[Dataset entries]
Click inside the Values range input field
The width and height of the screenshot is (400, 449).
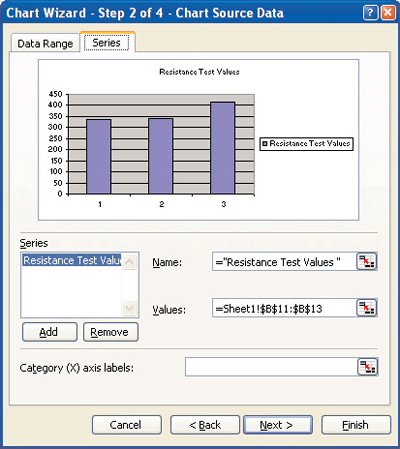[284, 308]
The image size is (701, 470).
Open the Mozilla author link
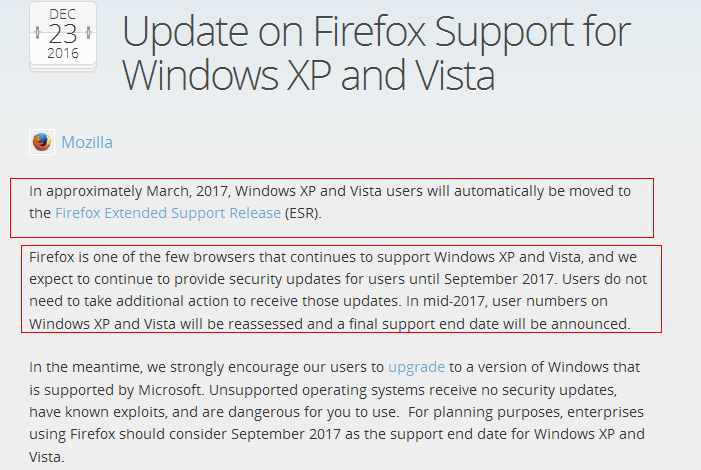[87, 142]
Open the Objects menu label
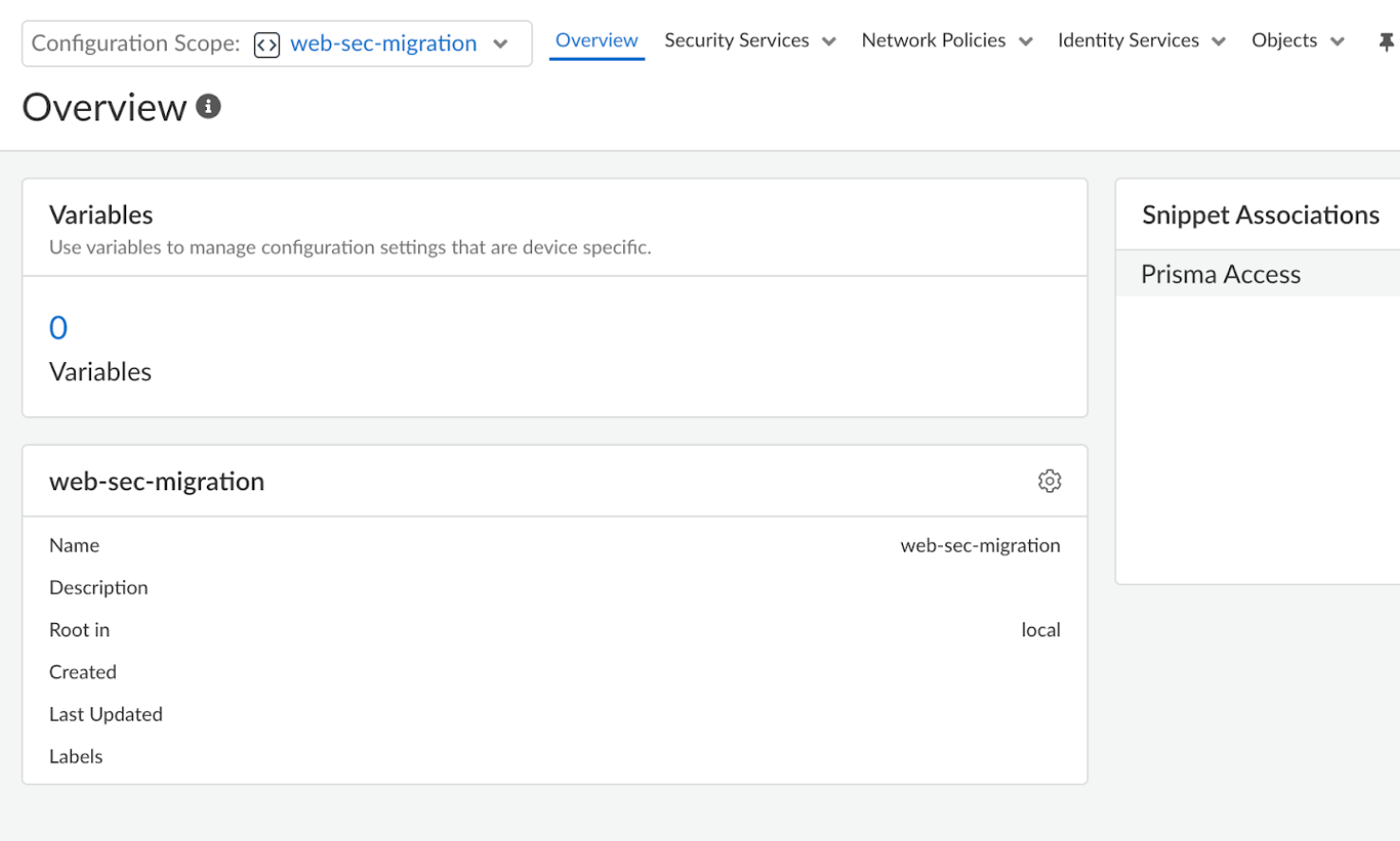Screen dimensions: 1400x841 1283,41
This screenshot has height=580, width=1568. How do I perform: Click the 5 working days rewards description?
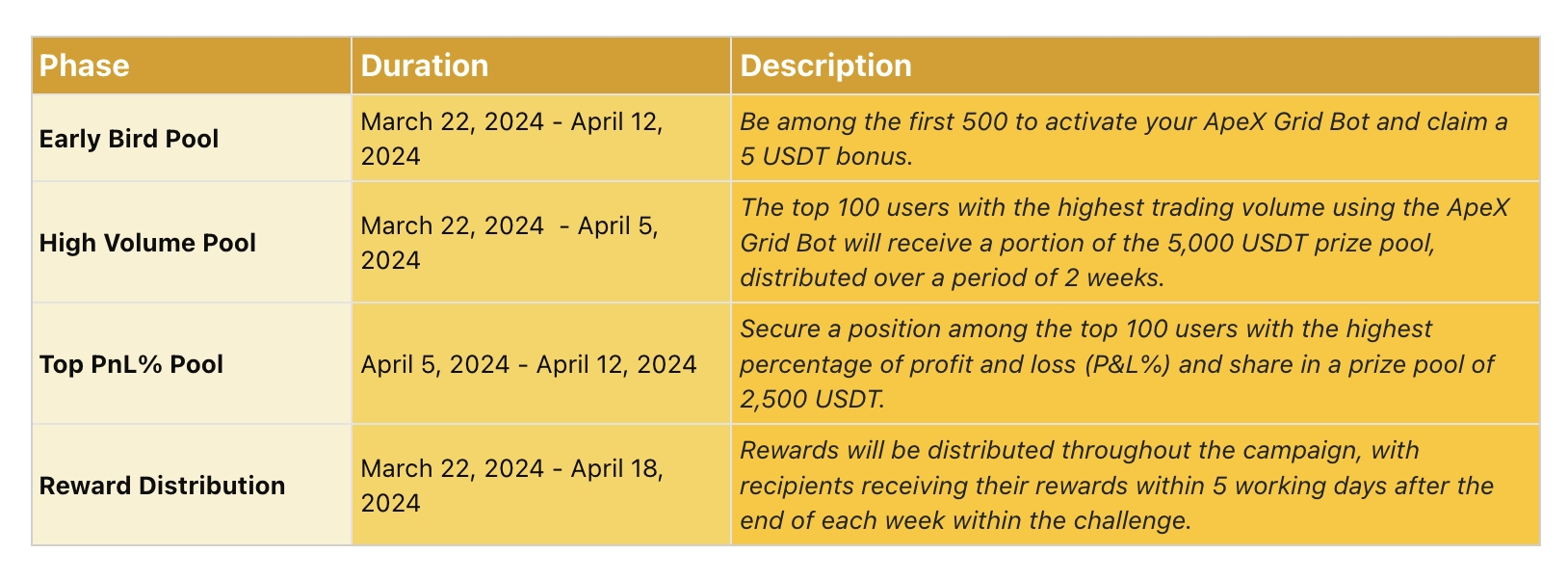pos(1136,485)
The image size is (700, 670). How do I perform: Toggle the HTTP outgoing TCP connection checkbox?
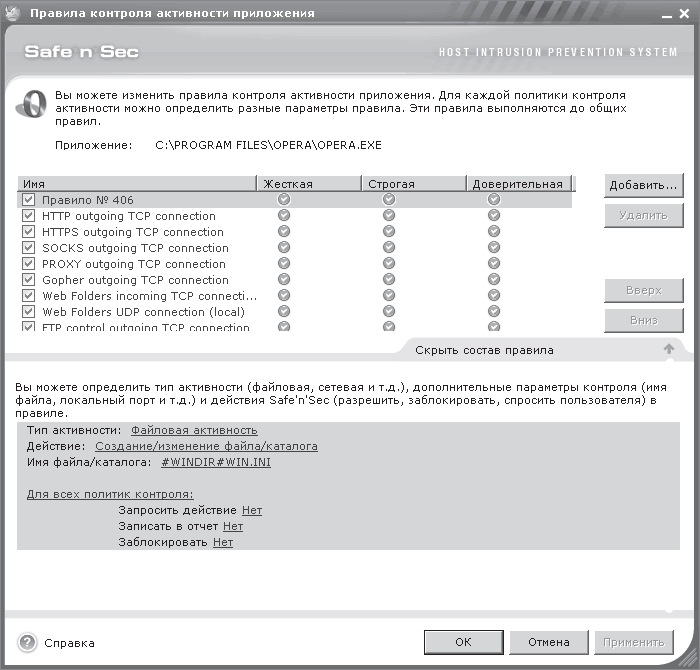28,216
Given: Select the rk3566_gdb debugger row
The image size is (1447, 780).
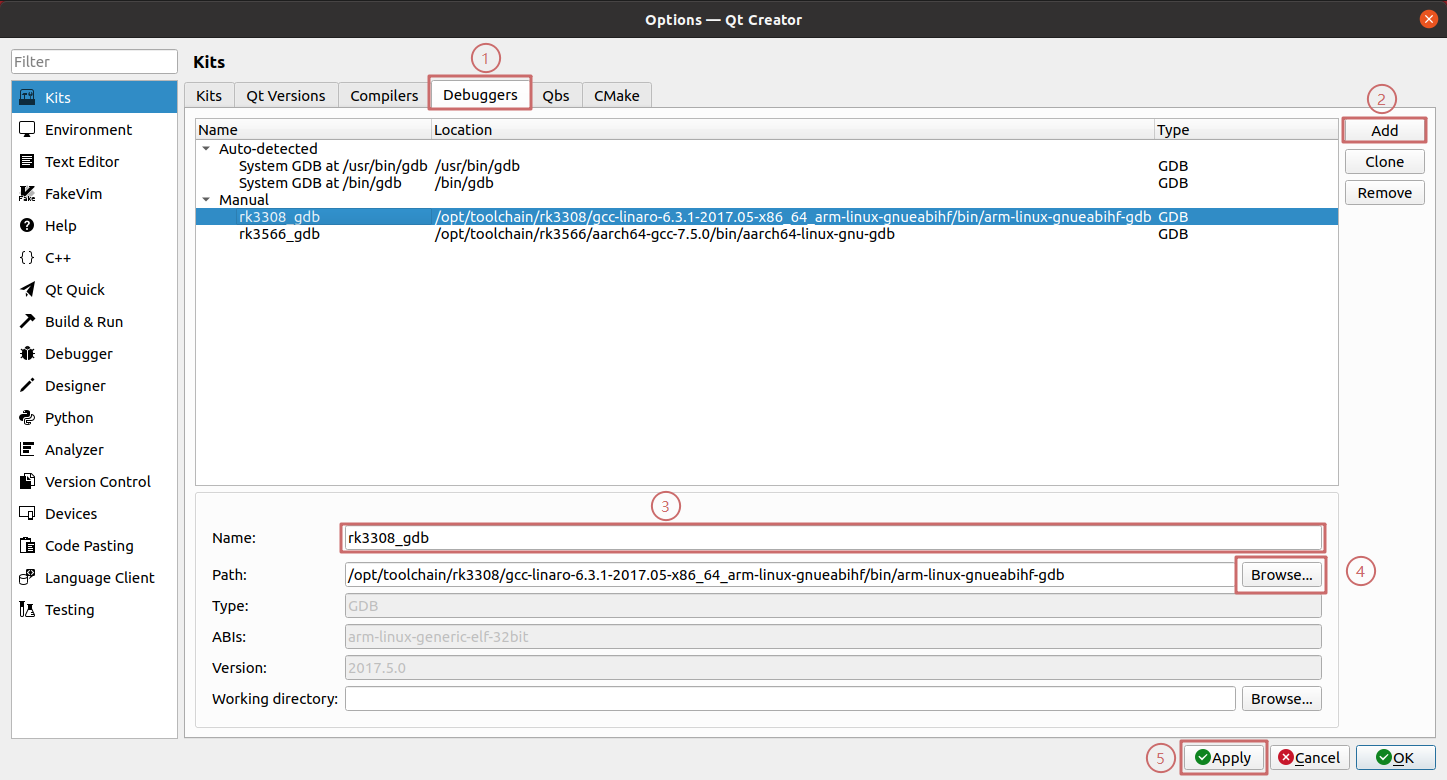Looking at the screenshot, I should pyautogui.click(x=279, y=234).
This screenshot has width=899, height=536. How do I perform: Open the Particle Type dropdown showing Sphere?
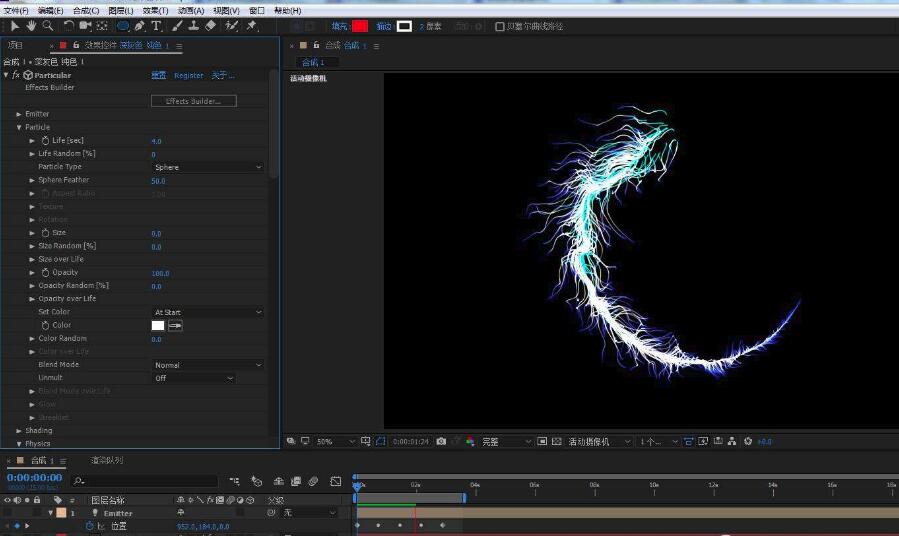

■ EXERCISE OBJECTIVE: Omitting all pictures, reproduce the records above in their entirety.

■ ANSWER TO THIS TASK:
Click inside the Values range input field
The width and height of the screenshot is (400, 449).
[284, 308]
The image size is (701, 470).
Open the Mozilla author link
[87, 142]
Open the Objects menu label
Screen dimensions: 1400x841 1283,41
This screenshot has height=580, width=1568. How do I perform: Click the 5 working days rewards description?
pos(1136,485)
The image size is (700, 670). How do I perform: Toggle the HTTP outgoing TCP connection checkbox?
28,216
Given: Select the rk3566_gdb debugger row
The image size is (1447, 780).
Looking at the screenshot, I should pyautogui.click(x=279, y=234).
This screenshot has width=899, height=536. How do I perform: Open the Particle Type dropdown showing Sphere?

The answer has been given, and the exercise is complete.